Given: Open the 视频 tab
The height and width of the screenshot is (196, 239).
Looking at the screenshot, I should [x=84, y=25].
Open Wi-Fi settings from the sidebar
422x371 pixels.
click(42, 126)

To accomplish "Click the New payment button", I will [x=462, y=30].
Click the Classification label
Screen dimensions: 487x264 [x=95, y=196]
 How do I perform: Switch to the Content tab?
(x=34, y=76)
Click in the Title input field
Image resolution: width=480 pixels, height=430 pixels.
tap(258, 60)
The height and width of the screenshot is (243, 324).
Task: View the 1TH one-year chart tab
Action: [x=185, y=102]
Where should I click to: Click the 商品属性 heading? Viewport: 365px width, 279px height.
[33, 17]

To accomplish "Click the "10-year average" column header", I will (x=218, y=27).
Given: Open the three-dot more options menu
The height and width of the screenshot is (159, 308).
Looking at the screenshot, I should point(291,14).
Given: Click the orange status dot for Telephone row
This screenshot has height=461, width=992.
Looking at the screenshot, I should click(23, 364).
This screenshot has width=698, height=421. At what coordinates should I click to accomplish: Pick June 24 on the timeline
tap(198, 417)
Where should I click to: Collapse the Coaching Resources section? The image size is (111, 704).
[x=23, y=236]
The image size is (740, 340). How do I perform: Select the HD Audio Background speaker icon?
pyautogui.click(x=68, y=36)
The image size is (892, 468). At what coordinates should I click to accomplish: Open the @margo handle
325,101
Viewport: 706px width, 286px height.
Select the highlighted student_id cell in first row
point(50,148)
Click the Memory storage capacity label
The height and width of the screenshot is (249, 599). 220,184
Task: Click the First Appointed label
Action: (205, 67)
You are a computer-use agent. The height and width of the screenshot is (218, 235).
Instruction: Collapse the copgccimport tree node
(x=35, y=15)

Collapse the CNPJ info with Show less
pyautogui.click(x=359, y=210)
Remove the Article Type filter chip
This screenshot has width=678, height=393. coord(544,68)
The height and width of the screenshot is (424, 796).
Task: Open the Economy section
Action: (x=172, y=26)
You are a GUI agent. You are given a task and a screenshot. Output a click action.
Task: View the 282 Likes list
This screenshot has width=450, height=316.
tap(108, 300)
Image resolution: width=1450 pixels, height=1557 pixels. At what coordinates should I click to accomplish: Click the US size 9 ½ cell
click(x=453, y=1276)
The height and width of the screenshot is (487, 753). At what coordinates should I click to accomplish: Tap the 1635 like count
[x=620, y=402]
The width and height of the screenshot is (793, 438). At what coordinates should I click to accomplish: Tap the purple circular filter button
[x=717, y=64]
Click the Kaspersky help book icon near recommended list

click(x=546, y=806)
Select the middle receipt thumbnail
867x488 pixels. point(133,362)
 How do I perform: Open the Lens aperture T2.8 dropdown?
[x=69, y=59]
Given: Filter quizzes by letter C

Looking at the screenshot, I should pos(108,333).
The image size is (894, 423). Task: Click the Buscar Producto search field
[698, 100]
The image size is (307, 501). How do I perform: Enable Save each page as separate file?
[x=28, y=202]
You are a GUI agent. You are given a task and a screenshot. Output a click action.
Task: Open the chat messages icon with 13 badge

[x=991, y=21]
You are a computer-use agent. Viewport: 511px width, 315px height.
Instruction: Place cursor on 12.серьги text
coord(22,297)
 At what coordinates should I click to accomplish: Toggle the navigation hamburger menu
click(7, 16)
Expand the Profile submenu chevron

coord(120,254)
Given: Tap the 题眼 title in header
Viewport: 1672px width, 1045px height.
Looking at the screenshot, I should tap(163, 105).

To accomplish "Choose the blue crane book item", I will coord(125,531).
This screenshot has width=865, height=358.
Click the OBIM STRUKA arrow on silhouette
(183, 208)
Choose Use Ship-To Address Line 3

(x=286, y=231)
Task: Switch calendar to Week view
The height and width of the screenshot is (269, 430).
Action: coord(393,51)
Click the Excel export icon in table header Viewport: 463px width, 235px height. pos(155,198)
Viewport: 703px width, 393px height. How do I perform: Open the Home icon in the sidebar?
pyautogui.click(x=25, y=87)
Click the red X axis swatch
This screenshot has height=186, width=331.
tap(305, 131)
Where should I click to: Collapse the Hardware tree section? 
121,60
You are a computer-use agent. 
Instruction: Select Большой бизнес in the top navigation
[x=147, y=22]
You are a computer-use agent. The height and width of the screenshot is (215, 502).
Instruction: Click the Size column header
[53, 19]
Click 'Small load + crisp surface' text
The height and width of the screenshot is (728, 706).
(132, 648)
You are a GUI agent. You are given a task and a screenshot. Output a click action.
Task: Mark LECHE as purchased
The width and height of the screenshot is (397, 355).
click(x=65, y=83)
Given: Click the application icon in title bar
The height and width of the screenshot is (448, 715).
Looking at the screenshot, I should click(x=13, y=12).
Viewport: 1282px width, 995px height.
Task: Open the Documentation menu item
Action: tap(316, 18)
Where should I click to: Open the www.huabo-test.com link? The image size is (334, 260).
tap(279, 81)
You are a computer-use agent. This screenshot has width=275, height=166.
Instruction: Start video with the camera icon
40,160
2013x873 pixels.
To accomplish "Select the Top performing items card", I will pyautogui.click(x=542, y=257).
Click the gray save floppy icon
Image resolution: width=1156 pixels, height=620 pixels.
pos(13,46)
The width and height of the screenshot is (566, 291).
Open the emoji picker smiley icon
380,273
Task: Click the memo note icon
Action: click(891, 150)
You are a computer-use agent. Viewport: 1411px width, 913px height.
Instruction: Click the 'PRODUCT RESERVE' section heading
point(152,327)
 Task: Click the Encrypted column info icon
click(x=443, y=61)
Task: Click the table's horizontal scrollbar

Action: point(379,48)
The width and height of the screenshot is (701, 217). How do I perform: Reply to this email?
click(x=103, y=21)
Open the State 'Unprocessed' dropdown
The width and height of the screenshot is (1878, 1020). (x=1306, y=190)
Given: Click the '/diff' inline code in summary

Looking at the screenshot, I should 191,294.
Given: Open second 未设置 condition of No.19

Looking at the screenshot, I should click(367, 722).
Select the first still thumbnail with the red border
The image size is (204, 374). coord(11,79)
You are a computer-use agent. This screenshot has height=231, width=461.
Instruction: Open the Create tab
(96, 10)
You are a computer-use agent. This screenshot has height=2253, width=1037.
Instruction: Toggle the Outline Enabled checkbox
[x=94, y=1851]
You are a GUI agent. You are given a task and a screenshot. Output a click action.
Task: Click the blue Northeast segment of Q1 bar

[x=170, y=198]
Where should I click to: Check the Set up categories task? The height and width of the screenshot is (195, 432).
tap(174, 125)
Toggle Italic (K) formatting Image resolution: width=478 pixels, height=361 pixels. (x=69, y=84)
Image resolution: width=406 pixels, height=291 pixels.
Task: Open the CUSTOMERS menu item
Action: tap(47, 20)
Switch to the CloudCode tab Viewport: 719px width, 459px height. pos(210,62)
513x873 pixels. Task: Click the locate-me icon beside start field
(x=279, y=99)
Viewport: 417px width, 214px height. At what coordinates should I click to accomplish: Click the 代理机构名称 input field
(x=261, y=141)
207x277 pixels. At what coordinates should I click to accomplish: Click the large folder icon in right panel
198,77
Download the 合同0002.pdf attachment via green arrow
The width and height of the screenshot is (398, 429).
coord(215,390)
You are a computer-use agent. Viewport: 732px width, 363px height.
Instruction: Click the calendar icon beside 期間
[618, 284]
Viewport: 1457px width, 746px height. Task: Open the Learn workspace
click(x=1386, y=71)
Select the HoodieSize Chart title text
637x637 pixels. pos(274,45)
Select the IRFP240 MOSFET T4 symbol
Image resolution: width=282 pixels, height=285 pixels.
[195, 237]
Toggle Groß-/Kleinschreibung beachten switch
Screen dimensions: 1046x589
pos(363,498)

##########

- **What you have to do**: The answer should be only the number of lines in the data that include "computer".

- **Your response**: 9